- Born: 21 December 1959 (age 66) Hampstead, London, England
- Education: Hornsey College of Art; Leicester Polytechnic (BA Hons, 3D Design)^{[citation needed]}
- Occupations: Graphic and interior designer
- Known for: Flyers and club design; popularising the smiley face in acid house culture
- Notable work: Flyers for Shoom, Special Branch, RAW; nightclub interiors including Milk Bar and Velvet Underground
- Website: www.georgegeorgiouclubart.com

= George Georgiou (designer) =

British designer associated with acid house

George Georgiou (born 21 December 1959) is a British graphic and interior designer. He is best known for his work in London's club scene during the 1980s and 1990s and for his role in shaping the visual identity associated with the early acid house movement.

== Career ==
Georgiou worked for various London interior design agencies on a diverse range of projects in the restaurant, retail and residential sectors. From 1985, he began designing flyers, banners and dance floors for London warehouse parties and clubs in his spare time.

=== Shoom flyer and the smiley face ===
In 1987, Georgiou designed the flyer for Shoom, one of London's earliest acid house nights. At the request of promoter Danny Rampling, he incorporated a smiley face motif. While the smiley face was already in use as a symbol, The Guardian has described Georgiou's Shoom flyer as an influential reworking that resonated with the emerging acid house scene and contributed to the visual identity of UK rave culture.

=== Club graphics and interiors ===
Georgiou produced flyers and visual material for promoters including Nicky Holloway and Oliver Peyton.
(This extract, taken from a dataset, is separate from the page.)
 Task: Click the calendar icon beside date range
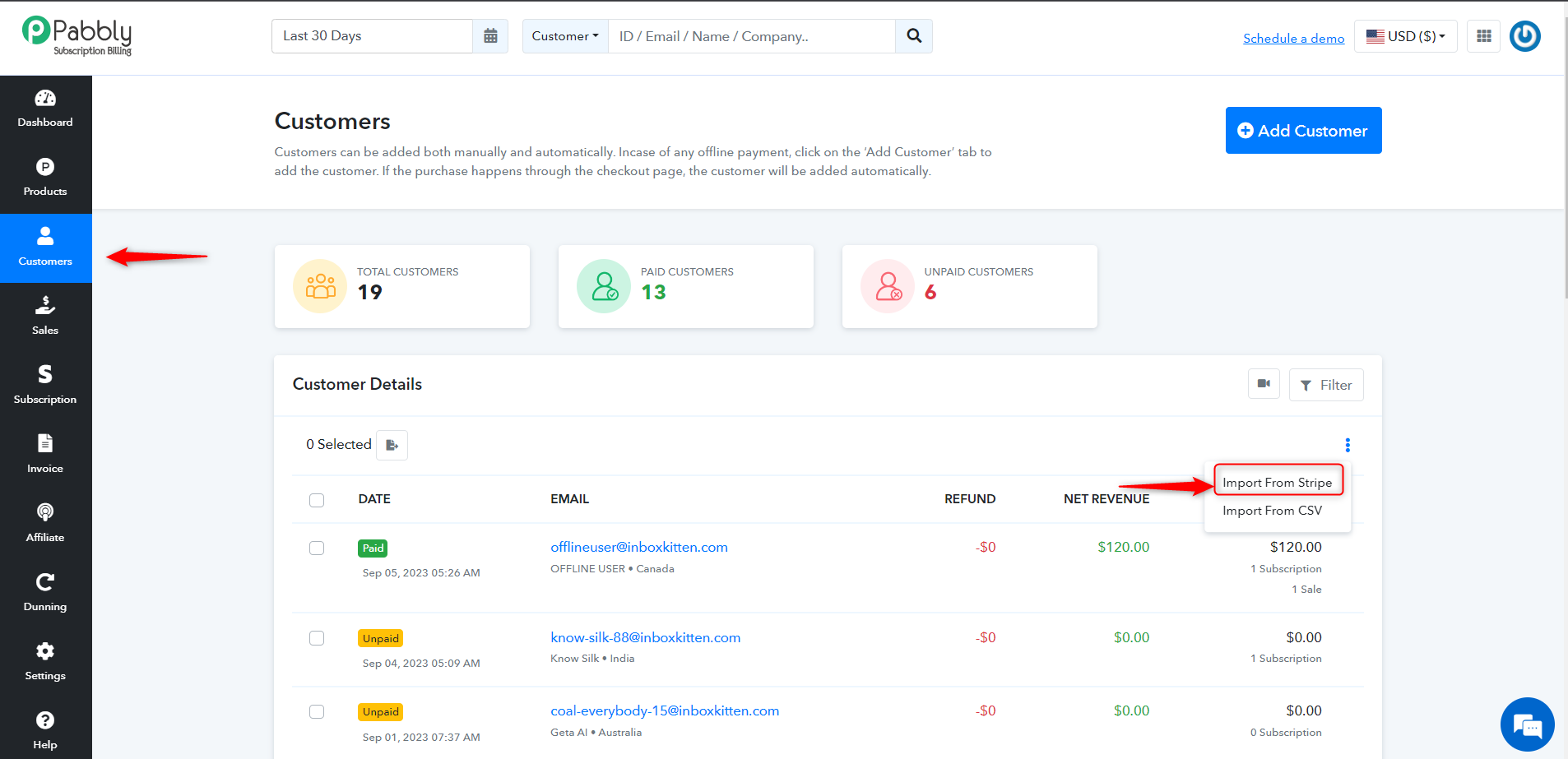(x=490, y=36)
His work later extended into nightclub interiors during the 1990s, including venues such as the Milk Bar and Velvet Underground.

== Exhibitions ==
Georgiou's work has been included in exhibitions on club culture and design, such as The Art of Selling Songs at the Victoria and Albert Museum (1991), Night Fever: Designing Club Culture 1960–Today at the Vitra Design Museum (2018–2021), and Sweet Harmony: Rave Today at the Saatchi Gallery (2019)

== Appearance in published works ==
His work has been reproduced in books on club culture and graphic design, such as:

- Cynthia Rose, Design After Dark (1991)
- Jon Savage, Highflyers: Clubravepartyart (1996)
- Nicola Ackland Snow and Nathan Brett, Fly: The Art of the Club Flyer (1996)
- Nick de Ville, Album: Style and Image in Sleeve Design (2003)
- Bill Brewster and Rick Banks, Clubbed: A Visual History of UK Club Culture (2018)
- Chelsea Louise Berlin, Rave Art (2014)
- UK Rave Flyers 1988–1989 (Phatmedia, 2025)

== Legacy ==
Georgiou has been described in The Guardian as a contributor to the visual language of UK club culture, with his Shoom flyer frequently cited as an early and influential example of acid house visual identity.

In 2024, he established the George Georgiou Gallery, a digital archive of his work, accompanied by a public art installation of yellow plaques marking the sites of former London club venues, including RAW, Shoom, SIN and the Milk Bar.

== Media appearances ==
Georgiou has been featured in documentaries examining rave and club culture, including How Clubbing Changed the World (Channel 4, 2012), presented by Idris Elba, and The Man Who Made the Acid Smiley Famous (Vice/Noisey, 2017), which explored his role in shaping the visual identity of acid house.